**任务简述 1**
修改选段：照录“private int readCompressedLengths(DataInput”和“bytes, int firstVInt)”之间的内容（含首尾），把其中的“totalLength”一律换成“accumulatedLength”。
**任务简述 2**
列出选段里 readCompressedLengths 方法声明的全部参数名。

**选段**
##########
这个是lz4实现,和原生的实现一模一样,就是多传了一个参数firstVInt作为dictLenght使用

public final class LZ4AdapterDecompressor extends AdapterDecompressor {

    private int[] compressedLengths;
    private byte[] buffer;

    public LZ4AdapterDecompressor() {
        compressedLengths = new int[0];
        buffer = new byte[0];
    }

    private int readCompressedLengths(DataInput in, int originalLength, int dictLength, int blockLength) throws IOException {
        in.readVInt(); // compressed length of the dictionary, unused
        int totalLength = dictLength;
        int i = 0;
        while (totalLength < originalLength) {
            compressedLengths = ArrayUtil.grow(compressedLengths, i + 1);
            compressedLengths[i++] = in.readVInt();
            totalLength += blockLength;
        }
        return i;
    }

    @Override
    public void decompress(DataInput in, int originalLength, int offset, int length, BytesRef bytes, int firstVInt)
##########
**数据摘录**
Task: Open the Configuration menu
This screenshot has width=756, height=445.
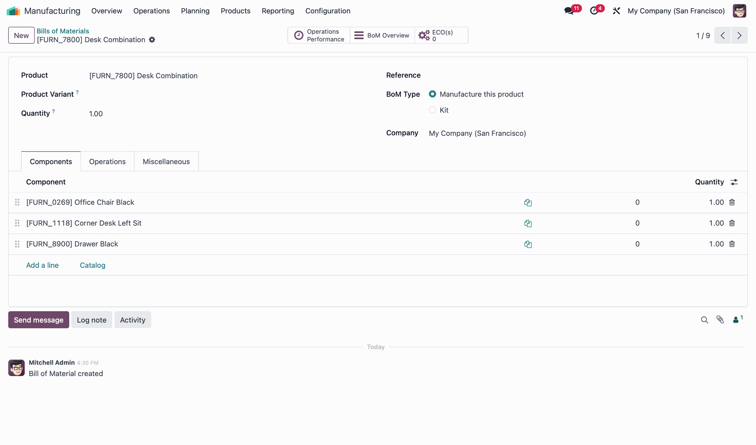Action: pos(328,11)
##########
**解答 1**
private int readCompressedLengths(DataInput in, int originalLength, int dictLength, int blockLength) throws IOException {
        in.readVInt(); // compressed length of the dictionary, unused
        int accumulatedLength = dictLength;
        int i = 0;
        while (accumulatedLength < originalLength) {
            compressedLengths = ArrayUtil.grow(compressedLengths, i + 1);
            compressedLengths[i++] = in.readVInt();
            accumulatedLength += blockLength;
        }
        return i;
    }

    @Override
    public void decompress(DataInput in, int originalLength, int offset, int length, BytesRef bytes, int firstVInt)

**解答 2**
in、originalLength、dictLength、blockLength